» Challenge
Count the lines in the items below that contain the string "Open". Reply with the number only.

» Data for this task
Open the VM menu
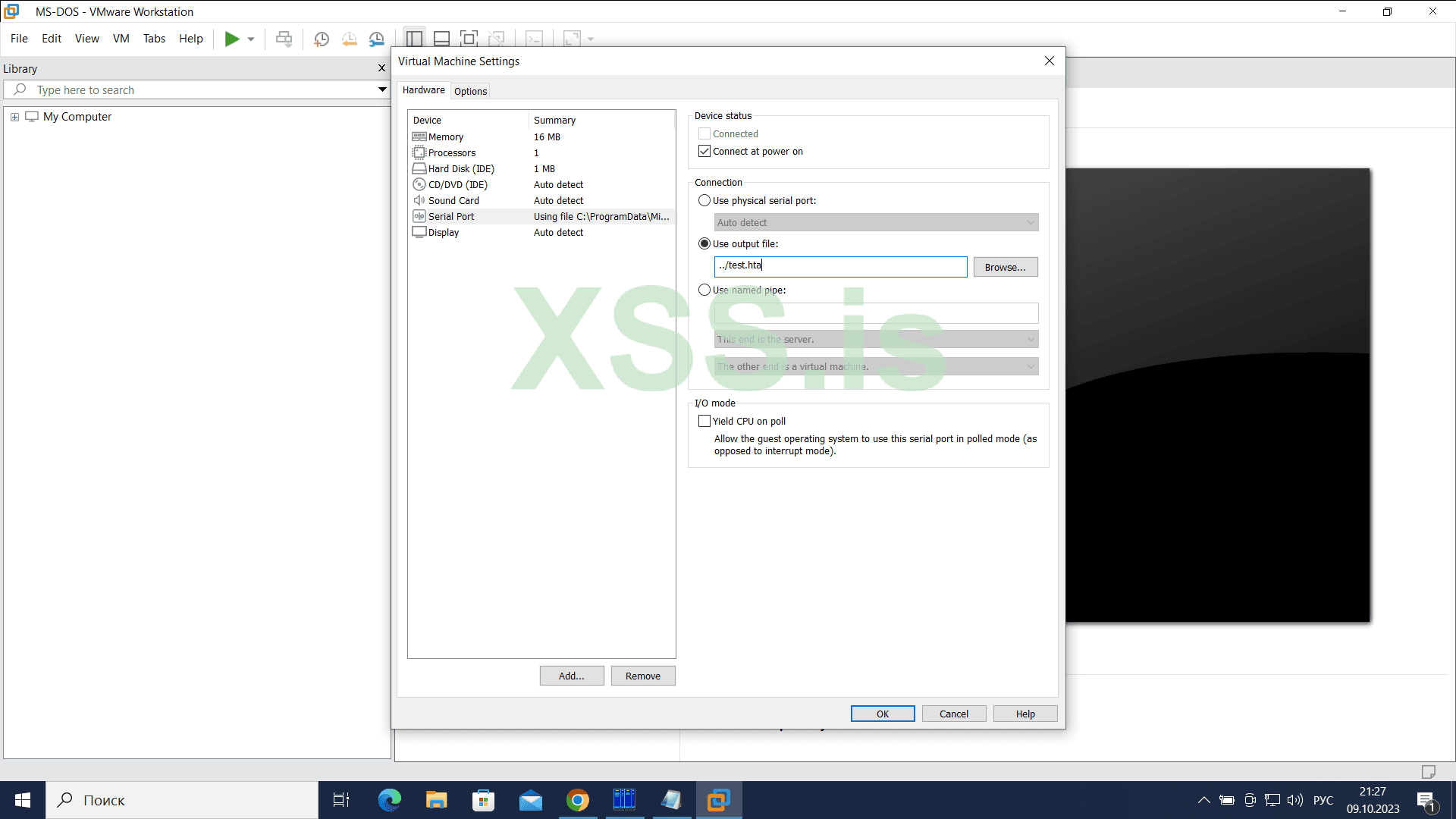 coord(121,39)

==

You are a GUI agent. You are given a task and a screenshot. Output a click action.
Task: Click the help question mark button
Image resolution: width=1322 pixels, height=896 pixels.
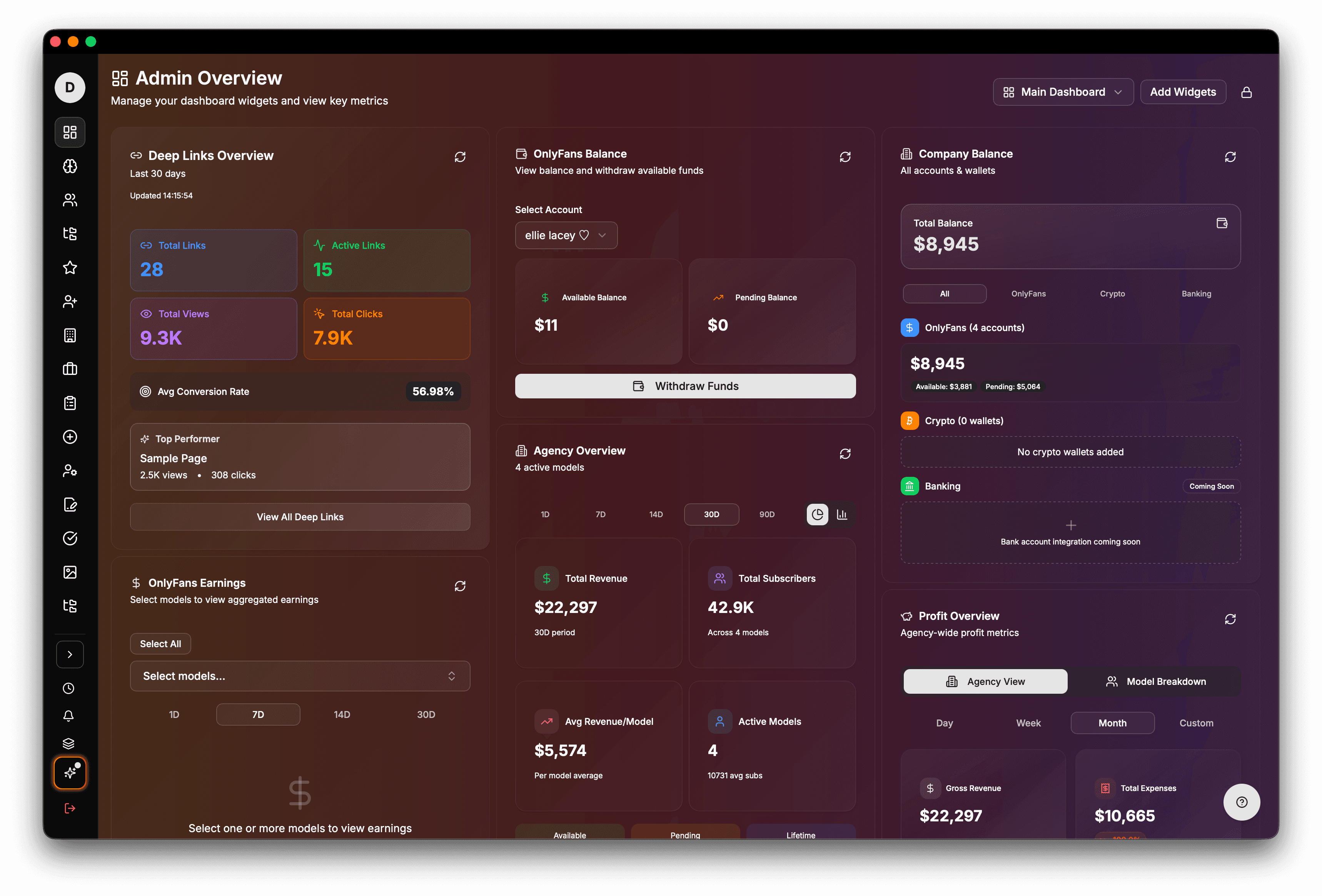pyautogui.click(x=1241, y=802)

...

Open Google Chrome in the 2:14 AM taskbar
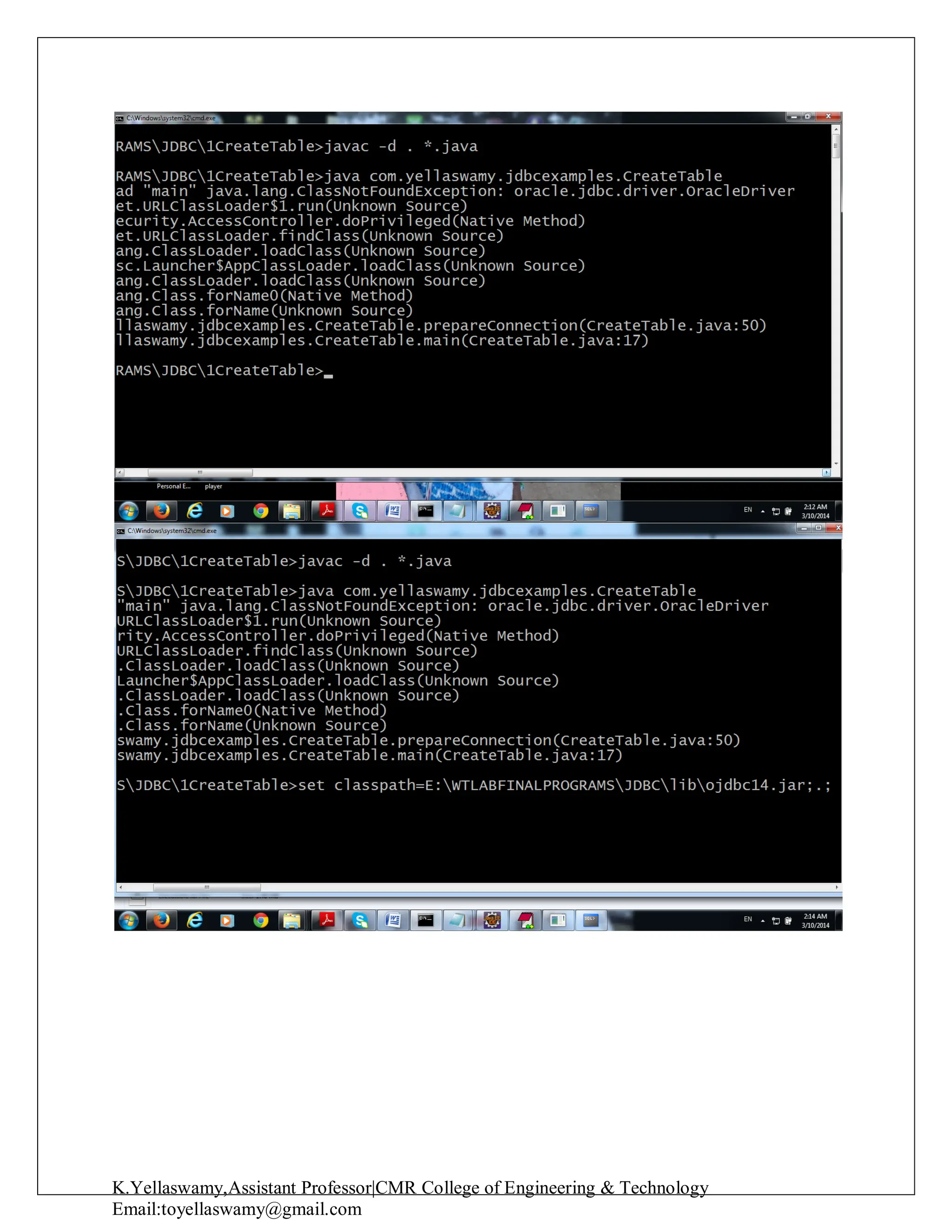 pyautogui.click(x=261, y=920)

» Task result
2